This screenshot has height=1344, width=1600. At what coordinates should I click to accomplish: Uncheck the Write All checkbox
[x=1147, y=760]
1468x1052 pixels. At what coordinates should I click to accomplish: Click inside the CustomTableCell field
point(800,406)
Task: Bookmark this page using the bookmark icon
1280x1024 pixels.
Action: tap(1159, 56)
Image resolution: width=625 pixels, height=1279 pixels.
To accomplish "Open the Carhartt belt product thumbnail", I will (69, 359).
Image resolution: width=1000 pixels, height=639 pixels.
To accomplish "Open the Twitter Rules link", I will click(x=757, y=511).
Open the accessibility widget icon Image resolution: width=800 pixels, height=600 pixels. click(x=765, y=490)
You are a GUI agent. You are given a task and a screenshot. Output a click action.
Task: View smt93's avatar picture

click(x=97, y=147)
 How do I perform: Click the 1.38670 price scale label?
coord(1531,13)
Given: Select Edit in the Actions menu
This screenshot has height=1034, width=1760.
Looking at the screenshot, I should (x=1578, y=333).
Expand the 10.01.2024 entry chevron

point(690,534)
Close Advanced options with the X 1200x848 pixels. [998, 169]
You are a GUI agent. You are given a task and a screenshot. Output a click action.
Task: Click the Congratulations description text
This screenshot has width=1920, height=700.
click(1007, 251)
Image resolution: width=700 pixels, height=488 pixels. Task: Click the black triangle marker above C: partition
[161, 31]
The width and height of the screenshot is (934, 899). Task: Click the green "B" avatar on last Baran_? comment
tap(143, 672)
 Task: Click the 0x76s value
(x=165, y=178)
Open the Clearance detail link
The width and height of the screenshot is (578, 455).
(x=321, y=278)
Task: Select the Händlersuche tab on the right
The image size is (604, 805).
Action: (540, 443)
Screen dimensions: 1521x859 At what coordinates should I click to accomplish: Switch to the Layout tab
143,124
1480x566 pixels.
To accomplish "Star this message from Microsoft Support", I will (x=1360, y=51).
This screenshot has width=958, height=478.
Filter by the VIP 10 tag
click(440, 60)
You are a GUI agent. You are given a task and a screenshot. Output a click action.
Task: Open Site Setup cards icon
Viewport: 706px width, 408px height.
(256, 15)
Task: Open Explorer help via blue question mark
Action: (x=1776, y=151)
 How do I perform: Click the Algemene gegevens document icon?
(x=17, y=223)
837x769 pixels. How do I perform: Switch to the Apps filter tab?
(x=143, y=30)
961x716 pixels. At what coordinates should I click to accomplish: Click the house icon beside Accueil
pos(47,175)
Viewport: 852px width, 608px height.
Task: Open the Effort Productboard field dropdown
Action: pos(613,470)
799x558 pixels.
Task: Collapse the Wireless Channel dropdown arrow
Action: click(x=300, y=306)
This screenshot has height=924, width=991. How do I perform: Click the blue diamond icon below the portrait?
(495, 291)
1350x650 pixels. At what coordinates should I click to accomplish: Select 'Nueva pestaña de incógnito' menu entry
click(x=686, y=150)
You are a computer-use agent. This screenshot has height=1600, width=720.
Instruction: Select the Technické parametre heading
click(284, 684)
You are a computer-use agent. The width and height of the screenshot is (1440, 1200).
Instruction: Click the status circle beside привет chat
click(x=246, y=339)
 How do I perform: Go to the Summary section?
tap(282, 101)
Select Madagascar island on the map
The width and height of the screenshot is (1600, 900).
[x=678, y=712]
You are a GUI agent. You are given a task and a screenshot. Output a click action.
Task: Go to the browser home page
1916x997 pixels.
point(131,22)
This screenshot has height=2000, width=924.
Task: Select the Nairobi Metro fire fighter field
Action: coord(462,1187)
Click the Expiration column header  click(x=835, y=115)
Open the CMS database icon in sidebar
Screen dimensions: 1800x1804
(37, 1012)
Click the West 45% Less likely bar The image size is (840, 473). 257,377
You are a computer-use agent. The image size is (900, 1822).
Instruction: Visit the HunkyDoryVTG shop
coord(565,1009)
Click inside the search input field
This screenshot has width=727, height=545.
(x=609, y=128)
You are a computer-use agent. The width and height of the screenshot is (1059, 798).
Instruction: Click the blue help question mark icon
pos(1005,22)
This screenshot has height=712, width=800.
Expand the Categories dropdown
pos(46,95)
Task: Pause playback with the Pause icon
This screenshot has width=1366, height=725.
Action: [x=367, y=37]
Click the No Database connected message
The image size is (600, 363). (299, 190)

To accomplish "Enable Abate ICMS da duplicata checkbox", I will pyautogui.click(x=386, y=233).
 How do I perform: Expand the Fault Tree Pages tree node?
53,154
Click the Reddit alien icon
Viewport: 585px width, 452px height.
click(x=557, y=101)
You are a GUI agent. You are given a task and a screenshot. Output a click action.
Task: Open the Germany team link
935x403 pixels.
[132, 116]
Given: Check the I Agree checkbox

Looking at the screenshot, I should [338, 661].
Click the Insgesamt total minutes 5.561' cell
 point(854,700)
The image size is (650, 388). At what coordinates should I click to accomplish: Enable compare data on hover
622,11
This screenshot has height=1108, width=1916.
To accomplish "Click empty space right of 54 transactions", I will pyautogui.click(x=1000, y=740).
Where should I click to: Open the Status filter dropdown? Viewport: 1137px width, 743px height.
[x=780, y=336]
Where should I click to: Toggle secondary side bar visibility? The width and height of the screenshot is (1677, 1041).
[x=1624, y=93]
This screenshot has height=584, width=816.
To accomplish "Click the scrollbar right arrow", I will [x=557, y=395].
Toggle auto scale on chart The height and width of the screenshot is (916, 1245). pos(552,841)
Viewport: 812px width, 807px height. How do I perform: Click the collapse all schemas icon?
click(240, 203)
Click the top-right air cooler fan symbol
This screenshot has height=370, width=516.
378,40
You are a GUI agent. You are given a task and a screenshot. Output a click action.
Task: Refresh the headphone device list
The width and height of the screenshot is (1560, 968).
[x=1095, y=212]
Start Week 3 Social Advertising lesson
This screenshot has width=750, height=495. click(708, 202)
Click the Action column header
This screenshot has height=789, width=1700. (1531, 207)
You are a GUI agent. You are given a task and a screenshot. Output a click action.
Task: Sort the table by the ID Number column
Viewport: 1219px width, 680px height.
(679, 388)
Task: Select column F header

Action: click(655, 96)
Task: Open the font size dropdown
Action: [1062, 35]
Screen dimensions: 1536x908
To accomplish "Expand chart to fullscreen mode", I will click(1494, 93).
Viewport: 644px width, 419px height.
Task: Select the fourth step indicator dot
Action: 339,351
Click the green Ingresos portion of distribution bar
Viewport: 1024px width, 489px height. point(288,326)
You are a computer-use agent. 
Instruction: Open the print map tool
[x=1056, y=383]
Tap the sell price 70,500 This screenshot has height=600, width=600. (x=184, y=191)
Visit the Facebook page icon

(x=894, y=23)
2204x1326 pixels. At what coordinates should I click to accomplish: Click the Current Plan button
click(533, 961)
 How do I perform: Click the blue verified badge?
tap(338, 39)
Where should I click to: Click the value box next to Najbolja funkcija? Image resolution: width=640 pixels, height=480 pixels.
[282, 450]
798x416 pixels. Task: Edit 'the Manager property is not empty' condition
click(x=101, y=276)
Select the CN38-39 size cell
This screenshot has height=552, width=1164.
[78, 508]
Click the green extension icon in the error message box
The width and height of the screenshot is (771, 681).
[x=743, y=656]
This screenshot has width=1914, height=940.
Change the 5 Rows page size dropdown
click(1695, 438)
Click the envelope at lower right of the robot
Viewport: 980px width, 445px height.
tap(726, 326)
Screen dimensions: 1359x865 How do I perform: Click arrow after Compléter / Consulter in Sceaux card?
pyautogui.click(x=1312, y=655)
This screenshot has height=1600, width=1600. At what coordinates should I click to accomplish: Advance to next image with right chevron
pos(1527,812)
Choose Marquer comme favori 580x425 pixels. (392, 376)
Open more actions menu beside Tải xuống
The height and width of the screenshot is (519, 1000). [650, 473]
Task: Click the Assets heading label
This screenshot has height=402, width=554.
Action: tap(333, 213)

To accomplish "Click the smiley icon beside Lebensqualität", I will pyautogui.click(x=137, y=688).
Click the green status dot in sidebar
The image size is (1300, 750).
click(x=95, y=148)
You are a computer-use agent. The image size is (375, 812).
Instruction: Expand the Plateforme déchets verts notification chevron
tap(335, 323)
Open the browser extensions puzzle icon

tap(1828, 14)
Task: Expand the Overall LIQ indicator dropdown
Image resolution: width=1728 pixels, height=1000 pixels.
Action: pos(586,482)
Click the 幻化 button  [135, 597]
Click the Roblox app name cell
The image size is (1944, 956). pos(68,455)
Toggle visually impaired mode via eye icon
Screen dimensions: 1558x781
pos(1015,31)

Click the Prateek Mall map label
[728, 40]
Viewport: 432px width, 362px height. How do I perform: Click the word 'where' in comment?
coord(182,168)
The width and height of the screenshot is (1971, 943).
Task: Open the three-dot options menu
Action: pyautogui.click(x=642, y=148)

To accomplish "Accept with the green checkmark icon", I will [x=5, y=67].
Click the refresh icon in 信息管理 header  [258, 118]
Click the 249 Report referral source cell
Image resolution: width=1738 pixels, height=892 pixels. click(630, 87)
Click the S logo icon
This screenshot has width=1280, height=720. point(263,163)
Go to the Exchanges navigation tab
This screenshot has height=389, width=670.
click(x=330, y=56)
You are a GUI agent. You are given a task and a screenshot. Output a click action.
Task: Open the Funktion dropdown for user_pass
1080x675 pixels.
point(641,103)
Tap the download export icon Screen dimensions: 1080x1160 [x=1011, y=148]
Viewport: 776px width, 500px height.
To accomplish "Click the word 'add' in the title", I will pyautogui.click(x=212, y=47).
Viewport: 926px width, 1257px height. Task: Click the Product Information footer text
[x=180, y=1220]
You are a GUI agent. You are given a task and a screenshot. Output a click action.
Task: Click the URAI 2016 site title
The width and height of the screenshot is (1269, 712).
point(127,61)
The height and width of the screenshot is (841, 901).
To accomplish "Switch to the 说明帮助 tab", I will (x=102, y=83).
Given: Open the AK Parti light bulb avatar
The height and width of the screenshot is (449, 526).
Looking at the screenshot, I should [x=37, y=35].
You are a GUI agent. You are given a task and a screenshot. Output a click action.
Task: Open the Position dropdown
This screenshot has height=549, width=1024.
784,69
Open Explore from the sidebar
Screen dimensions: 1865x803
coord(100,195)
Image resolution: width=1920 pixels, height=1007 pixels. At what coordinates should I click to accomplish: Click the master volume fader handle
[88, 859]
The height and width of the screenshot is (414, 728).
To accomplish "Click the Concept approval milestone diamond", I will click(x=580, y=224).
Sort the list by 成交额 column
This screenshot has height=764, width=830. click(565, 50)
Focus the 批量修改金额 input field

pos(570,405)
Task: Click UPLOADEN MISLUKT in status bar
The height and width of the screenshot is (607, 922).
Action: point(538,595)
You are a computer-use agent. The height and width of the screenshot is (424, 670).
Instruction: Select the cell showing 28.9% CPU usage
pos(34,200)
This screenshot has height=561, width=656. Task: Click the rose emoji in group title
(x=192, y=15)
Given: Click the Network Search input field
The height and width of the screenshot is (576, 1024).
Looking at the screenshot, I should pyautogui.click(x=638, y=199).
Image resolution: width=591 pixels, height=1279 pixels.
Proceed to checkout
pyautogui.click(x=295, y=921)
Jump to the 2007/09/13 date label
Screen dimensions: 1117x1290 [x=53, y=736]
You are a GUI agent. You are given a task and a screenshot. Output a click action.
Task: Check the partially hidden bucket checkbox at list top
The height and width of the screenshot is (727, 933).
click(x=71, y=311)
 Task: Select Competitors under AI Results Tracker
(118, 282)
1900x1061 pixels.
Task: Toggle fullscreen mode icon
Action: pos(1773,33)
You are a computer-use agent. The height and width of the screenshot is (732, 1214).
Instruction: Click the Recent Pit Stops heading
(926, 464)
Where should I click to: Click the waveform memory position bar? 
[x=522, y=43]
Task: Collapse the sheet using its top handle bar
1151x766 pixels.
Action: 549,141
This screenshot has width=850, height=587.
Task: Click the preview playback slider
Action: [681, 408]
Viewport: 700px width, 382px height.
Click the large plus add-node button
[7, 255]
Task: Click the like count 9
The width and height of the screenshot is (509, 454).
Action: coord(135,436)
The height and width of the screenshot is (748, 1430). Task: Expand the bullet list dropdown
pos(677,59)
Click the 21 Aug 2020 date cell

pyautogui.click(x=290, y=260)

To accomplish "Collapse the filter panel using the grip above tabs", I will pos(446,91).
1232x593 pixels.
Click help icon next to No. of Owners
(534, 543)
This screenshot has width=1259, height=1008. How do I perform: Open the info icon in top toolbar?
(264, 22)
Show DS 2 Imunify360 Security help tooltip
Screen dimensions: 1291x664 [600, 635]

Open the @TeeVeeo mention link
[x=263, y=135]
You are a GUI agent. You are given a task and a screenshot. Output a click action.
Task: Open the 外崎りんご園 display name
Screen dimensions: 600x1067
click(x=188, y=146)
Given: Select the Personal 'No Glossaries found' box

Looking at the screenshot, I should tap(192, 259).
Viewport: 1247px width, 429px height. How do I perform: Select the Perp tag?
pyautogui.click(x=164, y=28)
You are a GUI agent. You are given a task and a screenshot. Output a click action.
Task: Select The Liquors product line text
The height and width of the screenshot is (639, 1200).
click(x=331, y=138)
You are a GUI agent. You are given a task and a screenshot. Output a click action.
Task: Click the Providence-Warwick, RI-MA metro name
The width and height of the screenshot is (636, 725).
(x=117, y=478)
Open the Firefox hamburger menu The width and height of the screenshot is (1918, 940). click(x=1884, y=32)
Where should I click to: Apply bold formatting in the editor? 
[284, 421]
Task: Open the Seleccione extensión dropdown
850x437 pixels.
--
Filter the entries above and keep only the lines with the word "using".

● **Exercise output**:
Task: Bookmark this page using the bookmark icon
Task: Collapse the sheet using its top handle bar
To accomplish "Collapse the filter panel using the grip above tabs", I will pos(446,91).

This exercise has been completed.